**Stated problem 1**
In the entries, render the part that opens with the line containing "How do I perform: Click the Create" and closes with the line containing "[x=392, y=297]" as a JSON list of strings, one string per line, with blank lines left out.
====== Excerpted text ======
Good piece...Rambus Captures Samsung

fool.com

Rambus took another step toward validating its business model when it signed Samsung to a licensing agreement. Rambus might be on the outs with Intel, but it has the potential to benefit so much from all DRAM sales that an RDRAM chipset from Intel may not be necessary.

By Brian Lund (TMF Tardior)
November 1, 2000

Today brought significant news to Rambus (Nasdaq: RMBS) shareholders. The number one worldwide manufacturer of dynamic random access memory (DRAM), Samsung Electronics, agreed to pay Rambus license fees for its SDRAM and double-data rate (DDR) SDRAM and the controllers that interface with them.

Playing ball with Rambus
Samsung joins Toshiba, Oki, NEC (Nasdaq: NIPNY) and Hitachi (NYSE: HIT) as companies that have reached patent licensing agreements with Rambus. Those agreements came after Hitachi capitulated in a lawsuit filed by Rambus asserting its patent rights.

Samsung's addition to that list is huge. It is the world's leading DRAM supplier, with revenues of $4.8 billion and 20.7% market share in 1999. How much money does that mean for Rambus? The companies did not reveal precise terms of the deal, but Rambus typically seeks to collect about 1% of SDRAM revenue and 3% of DDR SDRAM.

Rambus' profit potential
Sales of SDRAM are currently much greater than DDR, so let's say for argument's sake that Rambus will be getting 1.5% of Samsung's total DRAM revenue. In 2000, assuming a fairly conservative growth rate of 20% (Samsung increased its DRAM sales 45% in 1999), Rambus' share of Samsung's revenue would be $86 million.

If that doesn't sound like much, remember that Rambus doesn't have to do anything to make this money. It's virtually free. Yesterday it wasn't a revenue stream. Today it is. And almost every last dime of it will drop straight to the bottom line.

Salve for the Intel wounds
It couldn't have come at a better time, either. Just yesterday, the stock took a whipping after Electronic Buyers' News reported that Intel (Nasdaq: INTC), a long-time supporter and partner of Rambus, would phase out its use Rambus' proprietary Rambus DRAM (RDRAM) technology. Intel denied the report, but it's clear that the company's support for Rambus is not what it once was.
====== Supplied material ======
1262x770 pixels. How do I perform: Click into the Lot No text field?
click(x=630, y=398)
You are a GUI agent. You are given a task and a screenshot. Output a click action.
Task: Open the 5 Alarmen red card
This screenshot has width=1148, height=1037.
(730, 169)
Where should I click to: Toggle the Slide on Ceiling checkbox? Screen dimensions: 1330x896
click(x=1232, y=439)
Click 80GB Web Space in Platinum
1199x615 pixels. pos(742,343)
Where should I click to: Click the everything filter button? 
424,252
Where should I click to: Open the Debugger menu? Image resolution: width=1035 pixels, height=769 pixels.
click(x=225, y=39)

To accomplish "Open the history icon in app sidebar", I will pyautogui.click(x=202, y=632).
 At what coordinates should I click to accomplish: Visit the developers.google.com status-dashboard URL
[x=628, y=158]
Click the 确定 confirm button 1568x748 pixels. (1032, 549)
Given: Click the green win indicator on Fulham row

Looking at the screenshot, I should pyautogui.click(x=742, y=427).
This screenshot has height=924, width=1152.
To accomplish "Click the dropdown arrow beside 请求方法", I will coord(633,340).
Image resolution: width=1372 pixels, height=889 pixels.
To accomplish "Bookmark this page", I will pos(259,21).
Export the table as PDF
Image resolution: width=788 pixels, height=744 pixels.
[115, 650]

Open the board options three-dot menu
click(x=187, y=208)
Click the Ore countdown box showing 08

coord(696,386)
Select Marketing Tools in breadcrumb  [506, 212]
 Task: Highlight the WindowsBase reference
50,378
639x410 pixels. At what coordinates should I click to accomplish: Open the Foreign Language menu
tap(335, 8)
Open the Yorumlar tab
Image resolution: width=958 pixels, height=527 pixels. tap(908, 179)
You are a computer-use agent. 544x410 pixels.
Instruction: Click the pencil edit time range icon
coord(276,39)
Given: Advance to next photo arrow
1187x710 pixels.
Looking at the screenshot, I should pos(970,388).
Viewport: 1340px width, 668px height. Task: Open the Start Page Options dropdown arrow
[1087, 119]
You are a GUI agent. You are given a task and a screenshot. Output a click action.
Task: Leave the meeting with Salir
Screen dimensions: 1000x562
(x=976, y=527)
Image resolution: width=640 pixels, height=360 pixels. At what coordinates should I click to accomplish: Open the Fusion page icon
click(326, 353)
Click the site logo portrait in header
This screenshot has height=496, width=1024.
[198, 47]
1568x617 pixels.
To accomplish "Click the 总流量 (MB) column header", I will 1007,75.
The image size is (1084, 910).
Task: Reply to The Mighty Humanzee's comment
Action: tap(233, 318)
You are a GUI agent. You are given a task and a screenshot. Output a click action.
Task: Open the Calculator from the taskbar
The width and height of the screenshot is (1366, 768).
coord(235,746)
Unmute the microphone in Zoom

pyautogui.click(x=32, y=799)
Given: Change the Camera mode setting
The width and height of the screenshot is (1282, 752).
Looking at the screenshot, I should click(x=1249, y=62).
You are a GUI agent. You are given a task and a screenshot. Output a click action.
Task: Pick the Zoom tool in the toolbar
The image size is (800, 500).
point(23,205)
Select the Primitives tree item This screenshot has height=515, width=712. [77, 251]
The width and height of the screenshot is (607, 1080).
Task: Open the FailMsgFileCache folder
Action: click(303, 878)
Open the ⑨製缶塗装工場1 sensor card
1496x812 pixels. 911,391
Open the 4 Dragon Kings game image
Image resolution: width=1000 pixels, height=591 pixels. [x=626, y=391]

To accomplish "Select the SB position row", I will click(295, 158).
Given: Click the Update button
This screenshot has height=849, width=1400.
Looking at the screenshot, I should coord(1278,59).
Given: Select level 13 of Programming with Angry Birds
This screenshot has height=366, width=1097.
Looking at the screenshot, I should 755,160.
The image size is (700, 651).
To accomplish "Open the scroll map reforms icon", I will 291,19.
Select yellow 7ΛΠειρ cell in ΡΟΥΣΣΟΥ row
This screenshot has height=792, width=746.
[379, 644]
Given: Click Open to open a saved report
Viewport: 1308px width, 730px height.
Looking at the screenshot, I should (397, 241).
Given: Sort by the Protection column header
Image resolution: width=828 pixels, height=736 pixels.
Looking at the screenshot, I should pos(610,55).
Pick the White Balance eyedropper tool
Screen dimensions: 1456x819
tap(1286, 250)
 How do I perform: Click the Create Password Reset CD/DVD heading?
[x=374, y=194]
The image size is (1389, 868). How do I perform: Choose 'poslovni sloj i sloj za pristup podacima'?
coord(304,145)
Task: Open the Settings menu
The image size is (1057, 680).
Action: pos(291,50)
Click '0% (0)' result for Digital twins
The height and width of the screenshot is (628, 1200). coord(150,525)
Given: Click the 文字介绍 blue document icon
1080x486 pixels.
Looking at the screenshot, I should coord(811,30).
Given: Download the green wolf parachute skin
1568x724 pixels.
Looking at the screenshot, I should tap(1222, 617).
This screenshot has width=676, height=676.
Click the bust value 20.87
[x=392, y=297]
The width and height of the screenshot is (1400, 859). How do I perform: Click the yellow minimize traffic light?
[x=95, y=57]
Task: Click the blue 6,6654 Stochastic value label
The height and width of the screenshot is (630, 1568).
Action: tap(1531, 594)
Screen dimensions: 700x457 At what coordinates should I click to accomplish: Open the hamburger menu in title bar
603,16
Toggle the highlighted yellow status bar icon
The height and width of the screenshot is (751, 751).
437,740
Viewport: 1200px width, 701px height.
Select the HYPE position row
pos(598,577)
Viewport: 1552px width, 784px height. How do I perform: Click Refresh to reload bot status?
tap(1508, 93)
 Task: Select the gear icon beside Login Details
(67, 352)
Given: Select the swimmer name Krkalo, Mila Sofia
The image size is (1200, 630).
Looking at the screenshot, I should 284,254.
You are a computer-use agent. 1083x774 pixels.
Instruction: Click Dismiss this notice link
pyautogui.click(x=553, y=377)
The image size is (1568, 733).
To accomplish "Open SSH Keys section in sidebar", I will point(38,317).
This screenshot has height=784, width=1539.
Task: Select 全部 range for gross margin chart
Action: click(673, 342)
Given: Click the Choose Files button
======
**Stated problem 2**
Based on the article about Rambus and Samsung, is each statement true or false? (a) Samsung held 20.7% of the DRAM market in 1999. (b) Rambus and Samsung disclosed the precise terms of their deal. (c) Intel confirmed the report that it would phase out RDRAM. Answer each with yes or no and quote the words from the article that decide it.

**Reply 1**
[
  " How do I perform: Click the Create Password Reset CD/DVD heading?",
  "[x=374, y=194]",
  "The image size is (1389, 868). How do I perform: Choose 'poslovni sloj i sloj za pristup podacima'?",
  "coord(304,145)",
  "Task: Open the Settings menu",
  "The image size is (1057, 680).",
  "Action: pos(291,50)",
  "Click '0% (0)' result for Digital twins",
  "The height and width of the screenshot is (628, 1200). coord(150,525)",
  "Given: Click the 文字介绍 blue document icon",
  "1080x486 pixels.",
  "Looking at the screenshot, I should coord(811,30).",
  "Given: Download the green wolf parachute skin",
  "1568x724 pixels.",
  "Looking at the screenshot, I should tap(1222, 617).",
  "This screenshot has width=676, height=676.",
  "Click the bust value 20.87",
  "[x=392, y=297]"
]

**Reply 2**
(a) Yes: "with revenues of $4.8 billion and 20.7% market share in 1999"
(b) No: "The companies did not reveal precise terms of the deal"
(c) No: "Intel denied the report"